Illustration (non-stationarity): When both agents learn, the environment each sees is non-stationary. Return can oscillate. The chart below shows mean return over training (two agents, IQL, meet-up game).

Exercise: Implement independent Q-learning in a simple cooperative game (e.g., two agents need to meet). Show the non-stationarity problem: as one agent’s policy changes, the other’s environment changes, causing instability.

Professor’s hints

  • Meet-up game: Small grid (e.g. 5×5). Two agents; state for each = (own position, other’s position) or (own position only if partial obs). Actions: move N/S/E/W. Reward: +1 when both are in the same cell (or when they “meet” within a step), 0 otherwise. Episodes run until meet or timeout.
  • IQL: Each agent has its own Q(s_i, a_i) or Q(o_i, a_i). Update with standard Q-learning; the “environment” for agent i includes the other agent’s action, but agent i does not condition on it (or does not see it). So from agent i’s view, the transition is stochastic/non-stationary because the other agent’s policy changes.
  • Showing non-stationarity: Log variance of returns or Q-values over training; or plot learning curves (return vs episodes) and note instability (oscillations, slow convergence).
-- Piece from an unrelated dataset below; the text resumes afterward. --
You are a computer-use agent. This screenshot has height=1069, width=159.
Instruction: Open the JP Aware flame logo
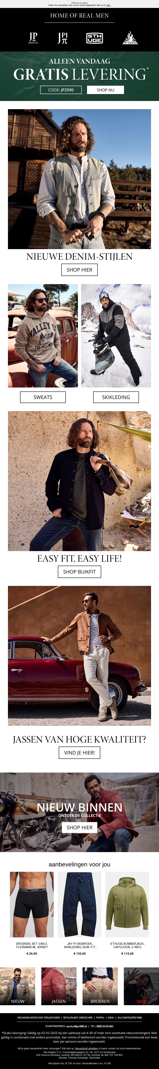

Compare with a setting where the other agent is fixed (stationary)—learning should be more stable.
  • Use shared or separate state representation; if each agent only sees its own position, the problem is harder (partial observability).

Common pitfalls

  • Credit assignment: In cooperative tasks, both agents get the same reward; each might not know if the success was due to its action or the other’s. IQL does not address this explicitly; the hope is that enough exploration finds coordinated behavior.
  • Exploration: With two agents exploring independently, they may rarely “meet” early on; use sufficient exploration (e.g. ε-greedy with high ε initially) or a simple reward shaping (e.g. reward for getting closer).
  • Partial observability: If agents do not see each other’s position, the state is partially observable and the task is harder; you can start with full observability (each sees both positions) to isolate the non-stationarity effect.

Worked solution (warm-up: multi-agent non-stationarity)Key idea: When multiple agents learn simultaneously, each agent’s best response depends on the others’ policies. So the transition and reward from one agent’s perspective change over time (non-stationary). Independent Q-learning may not converge; we can use centralized critics (each agent’s Q depends on all states/actions) during training, then deploy with decentralized execution (each agent uses only its own observation).

Extra practice

  1. Warm-up: Why does the transition probability P(s’ | s, a_1, a_2) make the environment “non-stationary” for agent 1 when agent 2’s policy is changing?
  2. Coding: Implement the meet-up game and IQL for two agents. Plot mean return (over 100 eval episodes) every 500 training episodes. Run for 10k episodes. Do you see oscillations or slow convergence? Compare with one agent fixed (e.g. random) and the other learning.
  3. Challenge: Add a third agent to the meet-up (all three must meet in one cell). Does IQL become more unstable? Plot return variance over training.